[Data for this task — start]
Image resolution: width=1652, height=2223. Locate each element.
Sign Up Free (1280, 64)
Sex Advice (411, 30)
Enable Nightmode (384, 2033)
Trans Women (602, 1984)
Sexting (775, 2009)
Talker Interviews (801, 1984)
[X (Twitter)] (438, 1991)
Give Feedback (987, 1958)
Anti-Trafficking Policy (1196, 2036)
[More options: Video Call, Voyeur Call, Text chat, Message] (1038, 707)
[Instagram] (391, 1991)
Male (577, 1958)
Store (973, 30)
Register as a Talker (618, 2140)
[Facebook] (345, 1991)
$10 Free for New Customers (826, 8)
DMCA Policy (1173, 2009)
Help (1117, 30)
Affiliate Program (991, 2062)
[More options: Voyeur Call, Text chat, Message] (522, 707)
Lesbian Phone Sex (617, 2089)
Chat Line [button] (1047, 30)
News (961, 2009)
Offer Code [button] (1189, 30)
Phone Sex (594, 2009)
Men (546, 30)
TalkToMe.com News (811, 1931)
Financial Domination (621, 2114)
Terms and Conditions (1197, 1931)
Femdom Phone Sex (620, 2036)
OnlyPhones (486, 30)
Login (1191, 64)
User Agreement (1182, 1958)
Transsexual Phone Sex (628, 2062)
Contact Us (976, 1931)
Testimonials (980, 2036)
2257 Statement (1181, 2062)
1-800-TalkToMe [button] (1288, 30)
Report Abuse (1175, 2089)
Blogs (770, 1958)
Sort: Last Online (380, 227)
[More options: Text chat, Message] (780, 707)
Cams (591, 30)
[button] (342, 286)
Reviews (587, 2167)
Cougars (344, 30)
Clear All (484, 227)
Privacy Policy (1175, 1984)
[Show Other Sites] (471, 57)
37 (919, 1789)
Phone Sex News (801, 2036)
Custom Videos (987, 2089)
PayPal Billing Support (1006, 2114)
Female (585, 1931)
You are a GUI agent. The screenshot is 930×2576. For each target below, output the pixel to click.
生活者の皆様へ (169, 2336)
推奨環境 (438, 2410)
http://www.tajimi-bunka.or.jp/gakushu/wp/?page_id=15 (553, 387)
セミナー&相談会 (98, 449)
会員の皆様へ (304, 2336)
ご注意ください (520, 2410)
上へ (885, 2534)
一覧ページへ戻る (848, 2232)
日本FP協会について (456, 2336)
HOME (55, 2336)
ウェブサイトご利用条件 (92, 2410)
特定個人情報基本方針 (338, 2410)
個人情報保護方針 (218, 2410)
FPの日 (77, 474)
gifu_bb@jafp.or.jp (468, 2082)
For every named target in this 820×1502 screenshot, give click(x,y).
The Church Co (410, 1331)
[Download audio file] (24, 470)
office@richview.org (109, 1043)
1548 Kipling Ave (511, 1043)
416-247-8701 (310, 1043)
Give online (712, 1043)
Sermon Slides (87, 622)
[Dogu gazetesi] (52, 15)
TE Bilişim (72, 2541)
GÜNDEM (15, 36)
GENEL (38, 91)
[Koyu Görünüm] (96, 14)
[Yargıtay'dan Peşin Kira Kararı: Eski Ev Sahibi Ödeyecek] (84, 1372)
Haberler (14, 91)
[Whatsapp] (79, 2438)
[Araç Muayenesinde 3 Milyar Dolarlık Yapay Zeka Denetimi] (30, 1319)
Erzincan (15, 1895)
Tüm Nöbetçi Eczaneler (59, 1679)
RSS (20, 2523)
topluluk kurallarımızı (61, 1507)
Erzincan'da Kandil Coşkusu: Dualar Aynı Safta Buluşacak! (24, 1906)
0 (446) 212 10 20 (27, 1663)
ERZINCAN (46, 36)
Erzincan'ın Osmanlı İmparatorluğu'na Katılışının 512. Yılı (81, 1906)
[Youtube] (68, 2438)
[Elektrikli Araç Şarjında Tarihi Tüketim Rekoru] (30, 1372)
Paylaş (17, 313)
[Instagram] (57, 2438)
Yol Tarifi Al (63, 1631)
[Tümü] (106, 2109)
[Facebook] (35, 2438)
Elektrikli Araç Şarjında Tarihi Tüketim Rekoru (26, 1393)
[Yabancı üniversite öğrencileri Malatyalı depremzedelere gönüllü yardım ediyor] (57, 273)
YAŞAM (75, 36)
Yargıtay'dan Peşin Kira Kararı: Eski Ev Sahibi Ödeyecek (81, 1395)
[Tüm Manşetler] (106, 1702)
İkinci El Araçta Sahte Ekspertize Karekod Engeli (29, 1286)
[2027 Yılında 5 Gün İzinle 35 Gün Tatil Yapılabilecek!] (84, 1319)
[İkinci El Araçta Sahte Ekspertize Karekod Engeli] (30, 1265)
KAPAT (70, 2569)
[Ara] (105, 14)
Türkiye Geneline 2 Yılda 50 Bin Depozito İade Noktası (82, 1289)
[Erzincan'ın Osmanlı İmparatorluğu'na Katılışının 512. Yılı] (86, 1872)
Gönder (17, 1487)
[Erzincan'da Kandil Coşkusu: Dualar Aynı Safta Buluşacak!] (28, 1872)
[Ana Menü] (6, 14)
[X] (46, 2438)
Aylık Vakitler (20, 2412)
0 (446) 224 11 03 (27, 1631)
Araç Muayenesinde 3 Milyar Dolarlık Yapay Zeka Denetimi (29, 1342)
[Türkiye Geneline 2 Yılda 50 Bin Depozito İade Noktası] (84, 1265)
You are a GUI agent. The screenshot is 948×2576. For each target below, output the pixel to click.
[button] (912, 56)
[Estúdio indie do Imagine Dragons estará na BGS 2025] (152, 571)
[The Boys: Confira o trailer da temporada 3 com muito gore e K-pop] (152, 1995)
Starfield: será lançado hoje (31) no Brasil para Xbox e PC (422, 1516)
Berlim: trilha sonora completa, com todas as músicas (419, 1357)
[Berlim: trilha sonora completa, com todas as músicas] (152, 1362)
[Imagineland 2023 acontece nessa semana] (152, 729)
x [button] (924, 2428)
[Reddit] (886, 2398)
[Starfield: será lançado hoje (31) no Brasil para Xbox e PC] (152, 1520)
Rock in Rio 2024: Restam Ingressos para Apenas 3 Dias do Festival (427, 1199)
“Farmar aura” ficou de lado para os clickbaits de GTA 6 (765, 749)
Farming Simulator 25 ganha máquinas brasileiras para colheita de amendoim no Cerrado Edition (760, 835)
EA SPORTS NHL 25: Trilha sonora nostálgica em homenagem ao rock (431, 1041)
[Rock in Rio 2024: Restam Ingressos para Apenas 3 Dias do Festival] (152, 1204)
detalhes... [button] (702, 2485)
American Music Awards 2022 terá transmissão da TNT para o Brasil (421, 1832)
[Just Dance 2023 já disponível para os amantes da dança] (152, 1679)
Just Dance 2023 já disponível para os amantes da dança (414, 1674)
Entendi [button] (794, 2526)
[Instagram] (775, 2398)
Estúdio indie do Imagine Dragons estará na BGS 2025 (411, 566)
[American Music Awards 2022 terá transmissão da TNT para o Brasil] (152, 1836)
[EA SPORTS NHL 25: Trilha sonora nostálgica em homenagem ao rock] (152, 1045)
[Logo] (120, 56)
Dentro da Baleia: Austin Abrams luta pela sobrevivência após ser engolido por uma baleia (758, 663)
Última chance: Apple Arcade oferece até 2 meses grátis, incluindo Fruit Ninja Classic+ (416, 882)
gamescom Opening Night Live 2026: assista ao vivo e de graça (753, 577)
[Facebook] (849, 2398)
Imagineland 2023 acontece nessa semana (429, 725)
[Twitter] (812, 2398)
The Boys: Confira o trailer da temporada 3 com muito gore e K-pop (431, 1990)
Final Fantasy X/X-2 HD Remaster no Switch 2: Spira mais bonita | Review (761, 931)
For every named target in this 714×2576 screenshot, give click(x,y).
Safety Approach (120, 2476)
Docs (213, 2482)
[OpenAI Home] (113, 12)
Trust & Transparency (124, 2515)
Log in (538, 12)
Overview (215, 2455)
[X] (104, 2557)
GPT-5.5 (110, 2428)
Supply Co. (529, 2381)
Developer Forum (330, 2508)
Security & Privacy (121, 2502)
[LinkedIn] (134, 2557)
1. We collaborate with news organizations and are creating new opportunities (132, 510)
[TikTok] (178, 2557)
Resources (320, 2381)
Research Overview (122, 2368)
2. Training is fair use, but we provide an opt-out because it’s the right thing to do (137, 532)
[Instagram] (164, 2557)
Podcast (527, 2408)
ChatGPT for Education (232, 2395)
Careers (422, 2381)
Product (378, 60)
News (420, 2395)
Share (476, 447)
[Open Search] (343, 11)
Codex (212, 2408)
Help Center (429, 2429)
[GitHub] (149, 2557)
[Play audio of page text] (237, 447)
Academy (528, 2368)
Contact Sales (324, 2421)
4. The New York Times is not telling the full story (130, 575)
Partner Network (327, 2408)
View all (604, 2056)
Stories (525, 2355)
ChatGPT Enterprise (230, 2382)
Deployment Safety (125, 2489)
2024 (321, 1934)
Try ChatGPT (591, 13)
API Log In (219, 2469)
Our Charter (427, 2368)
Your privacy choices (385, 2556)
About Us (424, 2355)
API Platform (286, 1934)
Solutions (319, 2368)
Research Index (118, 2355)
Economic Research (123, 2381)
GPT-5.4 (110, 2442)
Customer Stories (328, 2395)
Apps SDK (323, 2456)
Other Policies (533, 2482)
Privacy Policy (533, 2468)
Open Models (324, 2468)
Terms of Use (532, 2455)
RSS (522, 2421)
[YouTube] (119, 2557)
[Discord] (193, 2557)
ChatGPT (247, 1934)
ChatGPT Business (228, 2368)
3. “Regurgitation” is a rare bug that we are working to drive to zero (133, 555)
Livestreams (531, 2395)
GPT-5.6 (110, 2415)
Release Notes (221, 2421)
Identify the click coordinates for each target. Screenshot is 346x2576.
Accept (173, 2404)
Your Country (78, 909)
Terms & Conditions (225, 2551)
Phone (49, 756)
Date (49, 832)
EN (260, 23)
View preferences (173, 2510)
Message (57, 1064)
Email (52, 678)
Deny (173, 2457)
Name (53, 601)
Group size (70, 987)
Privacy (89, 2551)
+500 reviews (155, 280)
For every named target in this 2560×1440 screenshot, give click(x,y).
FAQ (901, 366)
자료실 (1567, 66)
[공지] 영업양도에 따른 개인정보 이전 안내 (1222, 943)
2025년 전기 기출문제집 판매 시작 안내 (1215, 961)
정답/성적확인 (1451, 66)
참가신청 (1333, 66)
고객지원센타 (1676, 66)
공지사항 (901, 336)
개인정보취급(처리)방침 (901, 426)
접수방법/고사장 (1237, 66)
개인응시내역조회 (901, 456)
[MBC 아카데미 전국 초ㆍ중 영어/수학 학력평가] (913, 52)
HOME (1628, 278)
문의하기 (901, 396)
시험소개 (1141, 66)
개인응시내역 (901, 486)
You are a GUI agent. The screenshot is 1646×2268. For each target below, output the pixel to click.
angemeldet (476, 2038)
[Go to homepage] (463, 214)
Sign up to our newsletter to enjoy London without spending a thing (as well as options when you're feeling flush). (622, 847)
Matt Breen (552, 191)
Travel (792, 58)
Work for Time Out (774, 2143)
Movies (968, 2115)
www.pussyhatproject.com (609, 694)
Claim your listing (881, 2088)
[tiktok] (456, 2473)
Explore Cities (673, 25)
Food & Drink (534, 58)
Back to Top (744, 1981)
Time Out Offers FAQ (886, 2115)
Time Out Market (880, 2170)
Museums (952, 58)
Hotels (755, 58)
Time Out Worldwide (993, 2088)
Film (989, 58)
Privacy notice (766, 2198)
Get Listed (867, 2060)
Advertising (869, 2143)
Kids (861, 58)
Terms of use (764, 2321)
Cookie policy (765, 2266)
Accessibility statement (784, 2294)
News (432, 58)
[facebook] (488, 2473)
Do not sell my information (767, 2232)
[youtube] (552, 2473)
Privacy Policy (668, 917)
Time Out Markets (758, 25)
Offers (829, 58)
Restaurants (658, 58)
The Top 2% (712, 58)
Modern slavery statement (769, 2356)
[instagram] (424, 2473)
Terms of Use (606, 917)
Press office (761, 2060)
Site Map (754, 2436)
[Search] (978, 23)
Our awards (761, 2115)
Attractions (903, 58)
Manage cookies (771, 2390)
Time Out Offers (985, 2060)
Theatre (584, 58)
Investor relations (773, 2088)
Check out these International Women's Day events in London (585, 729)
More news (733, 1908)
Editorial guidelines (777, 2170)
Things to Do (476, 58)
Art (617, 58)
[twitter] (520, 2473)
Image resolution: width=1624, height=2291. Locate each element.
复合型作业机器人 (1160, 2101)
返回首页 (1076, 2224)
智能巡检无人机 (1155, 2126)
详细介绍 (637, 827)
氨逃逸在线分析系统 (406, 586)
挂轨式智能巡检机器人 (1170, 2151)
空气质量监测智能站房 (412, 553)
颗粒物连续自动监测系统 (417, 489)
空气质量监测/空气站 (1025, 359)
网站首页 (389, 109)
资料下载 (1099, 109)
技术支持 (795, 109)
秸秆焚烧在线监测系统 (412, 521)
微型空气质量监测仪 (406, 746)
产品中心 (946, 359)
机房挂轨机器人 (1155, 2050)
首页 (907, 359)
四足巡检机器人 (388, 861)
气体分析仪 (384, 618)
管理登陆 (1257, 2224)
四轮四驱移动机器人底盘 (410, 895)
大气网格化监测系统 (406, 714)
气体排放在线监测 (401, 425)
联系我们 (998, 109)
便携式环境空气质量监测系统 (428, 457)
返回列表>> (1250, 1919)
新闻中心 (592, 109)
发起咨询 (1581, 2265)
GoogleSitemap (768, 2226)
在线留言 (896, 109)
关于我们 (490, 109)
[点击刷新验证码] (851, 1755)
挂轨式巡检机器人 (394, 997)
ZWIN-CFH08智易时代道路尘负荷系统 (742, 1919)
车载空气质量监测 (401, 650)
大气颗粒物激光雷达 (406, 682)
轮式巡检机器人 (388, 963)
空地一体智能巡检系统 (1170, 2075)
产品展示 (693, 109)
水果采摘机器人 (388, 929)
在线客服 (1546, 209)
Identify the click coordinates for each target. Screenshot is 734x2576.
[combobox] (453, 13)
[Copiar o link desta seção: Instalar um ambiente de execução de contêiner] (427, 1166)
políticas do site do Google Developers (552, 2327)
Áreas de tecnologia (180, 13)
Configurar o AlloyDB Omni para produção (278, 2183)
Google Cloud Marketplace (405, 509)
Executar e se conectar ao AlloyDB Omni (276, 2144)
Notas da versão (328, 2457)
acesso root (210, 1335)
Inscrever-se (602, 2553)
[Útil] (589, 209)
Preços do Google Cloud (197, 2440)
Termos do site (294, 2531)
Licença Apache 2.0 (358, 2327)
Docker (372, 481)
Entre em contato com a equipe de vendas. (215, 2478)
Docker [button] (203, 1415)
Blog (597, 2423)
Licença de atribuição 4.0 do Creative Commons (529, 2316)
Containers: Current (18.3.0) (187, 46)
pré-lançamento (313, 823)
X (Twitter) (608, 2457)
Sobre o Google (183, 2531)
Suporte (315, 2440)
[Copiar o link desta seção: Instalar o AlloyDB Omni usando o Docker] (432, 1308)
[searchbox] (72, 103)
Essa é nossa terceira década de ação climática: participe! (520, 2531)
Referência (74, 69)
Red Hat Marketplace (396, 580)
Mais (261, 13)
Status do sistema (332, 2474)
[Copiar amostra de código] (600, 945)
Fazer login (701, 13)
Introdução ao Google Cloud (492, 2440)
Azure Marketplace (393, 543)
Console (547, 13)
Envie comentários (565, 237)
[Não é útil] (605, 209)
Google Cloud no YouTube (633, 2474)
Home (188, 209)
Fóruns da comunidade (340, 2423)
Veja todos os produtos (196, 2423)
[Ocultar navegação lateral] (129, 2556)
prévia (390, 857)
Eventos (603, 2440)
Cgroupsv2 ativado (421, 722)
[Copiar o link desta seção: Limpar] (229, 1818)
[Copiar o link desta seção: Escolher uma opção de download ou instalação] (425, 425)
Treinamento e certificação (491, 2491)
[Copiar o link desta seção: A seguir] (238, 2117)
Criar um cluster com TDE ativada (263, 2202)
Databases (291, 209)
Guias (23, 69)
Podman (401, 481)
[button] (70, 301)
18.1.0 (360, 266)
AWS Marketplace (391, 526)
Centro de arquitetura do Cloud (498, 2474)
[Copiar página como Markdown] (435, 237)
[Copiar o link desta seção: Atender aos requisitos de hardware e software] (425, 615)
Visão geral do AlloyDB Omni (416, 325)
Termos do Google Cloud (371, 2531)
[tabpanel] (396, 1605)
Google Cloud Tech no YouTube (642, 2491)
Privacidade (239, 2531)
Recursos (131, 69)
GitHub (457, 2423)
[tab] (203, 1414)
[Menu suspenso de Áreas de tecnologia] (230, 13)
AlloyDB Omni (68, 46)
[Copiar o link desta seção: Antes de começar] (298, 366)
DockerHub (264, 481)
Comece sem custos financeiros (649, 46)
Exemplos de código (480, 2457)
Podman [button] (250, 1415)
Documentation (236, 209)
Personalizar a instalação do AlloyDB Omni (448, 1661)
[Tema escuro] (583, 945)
[Data for this task — finish]
The required output is the exact run of lines from the beginning of the records to the line with "推奨環境 (438, 2410)", that line included.

Image resolution: width=1652, height=2223. Locate each element.
Sign Up Free (1280, 64)
Sex Advice (411, 30)
Enable Nightmode (384, 2033)
Trans Women (602, 1984)
Sexting (775, 2009)
Talker Interviews (801, 1984)
[X (Twitter)] (438, 1991)
Give Feedback (987, 1958)
Anti-Trafficking Policy (1196, 2036)
[More options: Video Call, Voyeur Call, Text chat, Message] (1038, 707)
[Instagram] (391, 1991)
Male (577, 1958)
Store (973, 30)
Register as a Talker (618, 2140)
[Facebook] (345, 1991)
$10 Free for New Customers (826, 8)
DMCA Policy (1173, 2009)
Help (1117, 30)
Affiliate Program (991, 2062)
[More options: Voyeur Call, Text chat, Message] (522, 707)
Lesbian Phone Sex (617, 2089)
Chat Line [button] (1047, 30)
News (961, 2009)
Offer Code [button] (1189, 30)
Phone Sex (594, 2009)
Men (546, 30)
TalkToMe.com News (811, 1931)
Financial Domination (621, 2114)
Terms and Conditions (1197, 1931)
Femdom Phone Sex (620, 2036)
OnlyPhones (486, 30)
Login (1191, 64)
User Agreement (1182, 1958)
Transsexual Phone Sex (628, 2062)
Contact Us (976, 1931)
Testimonials (980, 2036)
2257 Statement (1181, 2062)
1-800-TalkToMe [button] (1288, 30)
Report Abuse (1175, 2089)
Blogs (770, 1958)
Sort: Last Online (380, 227)
[More options: Text chat, Message] (780, 707)
Cams (591, 30)
[button] (342, 286)
Reviews (587, 2167)
Cougars (344, 30)
Clear All (484, 227)
Privacy Policy (1175, 1984)
[Show Other Sites] (471, 57)
37 (919, 1789)
Phone Sex News (801, 2036)
Custom Videos (987, 2089)
PayPal Billing Support (1006, 2114)
Female (585, 1931)
You are a GUI agent. The screenshot is 930×2576. For each target below, output the pixel to click.
生活者の皆様へ (169, 2336)
推奨環境 (438, 2410)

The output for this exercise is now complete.